Tokyo rubber futures prices, which set the global trend, fell more than three per cent to a five-month low of 242.6 yen a kg on Thursday
Thailand, the world’s biggest rubber producer and exporter, is planning to offer loans to exporters to buy the commodity in a bid to shore up falling prices, a senior government official said.
Rubber is a politically sensitive commodity in Thailand, where it provides a livelihood for around 1.3 million smallholders, mostly poor farmers who form a significant vote-bank for the government.
The move would help absorb rising rubber supply from the market at a time farmers are due to resume tapping trees for the commodity after a one-month break during the dry season in April.
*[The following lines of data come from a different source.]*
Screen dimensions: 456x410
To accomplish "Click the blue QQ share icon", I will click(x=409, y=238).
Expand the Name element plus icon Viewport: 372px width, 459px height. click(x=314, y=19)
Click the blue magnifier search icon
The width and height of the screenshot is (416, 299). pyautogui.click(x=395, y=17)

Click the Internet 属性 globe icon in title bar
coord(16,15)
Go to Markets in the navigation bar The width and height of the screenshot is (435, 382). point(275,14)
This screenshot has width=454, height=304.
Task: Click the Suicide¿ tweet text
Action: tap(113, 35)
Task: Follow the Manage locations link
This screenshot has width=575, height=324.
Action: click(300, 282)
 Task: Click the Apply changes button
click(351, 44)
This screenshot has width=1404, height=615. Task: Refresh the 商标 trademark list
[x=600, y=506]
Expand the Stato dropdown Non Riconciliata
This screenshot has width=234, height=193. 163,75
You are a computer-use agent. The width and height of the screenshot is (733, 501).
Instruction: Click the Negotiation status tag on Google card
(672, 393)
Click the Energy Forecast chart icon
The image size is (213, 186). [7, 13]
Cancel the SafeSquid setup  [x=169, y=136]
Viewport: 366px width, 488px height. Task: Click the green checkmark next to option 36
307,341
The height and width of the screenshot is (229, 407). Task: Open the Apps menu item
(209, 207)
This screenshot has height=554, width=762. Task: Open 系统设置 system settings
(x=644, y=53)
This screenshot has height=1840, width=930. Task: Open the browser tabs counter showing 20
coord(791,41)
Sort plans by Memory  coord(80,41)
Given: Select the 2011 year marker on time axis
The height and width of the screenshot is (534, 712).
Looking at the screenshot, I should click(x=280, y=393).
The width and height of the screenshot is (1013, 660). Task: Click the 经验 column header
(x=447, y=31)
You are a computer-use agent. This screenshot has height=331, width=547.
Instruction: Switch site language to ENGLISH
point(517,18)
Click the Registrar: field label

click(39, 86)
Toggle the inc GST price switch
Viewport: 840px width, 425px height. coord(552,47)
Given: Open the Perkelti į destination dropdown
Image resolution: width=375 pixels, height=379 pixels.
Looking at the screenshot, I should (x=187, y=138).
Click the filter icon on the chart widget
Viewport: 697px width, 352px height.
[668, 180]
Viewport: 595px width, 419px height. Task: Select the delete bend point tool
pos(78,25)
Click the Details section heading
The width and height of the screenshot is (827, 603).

“This will help prevent prices from falling when supply is rising,” the official, who is a member of the National Rubber Committee (NRC), said, asking not to be identified. He said the NRC will meet soon to formulate a plan. “The measure is likely to be submitted to the cabinet for approval and be implemented by May,” the official added. The government has discontinued a $1.6 billion rubber-buying scheme as of end-March, and the comments by the official mean the scheme could be making a comeback, albeit in a different form.
In another move to support prices, Thailand also decided to cut exports for another two months after a scheme agreed with Indonesia and Malaysia expired at the end of March.
Traders and industry officials estimate the government to hold around 200,000 tonnes of rubber stocks.
Tokyo (Tocom) rubber futures prices, which set the global trend, fell more than three per cent to a five-month low of 242.6 yen a kg on Thursday on fears about falling demand amid weak global economic outlook. Falling Tocom prices pulled Asian physical rubber prices down on Thursday, with the benchmark Thai smoked rubber sheet (RSS-3) being offered at $2.70 a kg, far below the record high of $6.40 a kg in February 2012.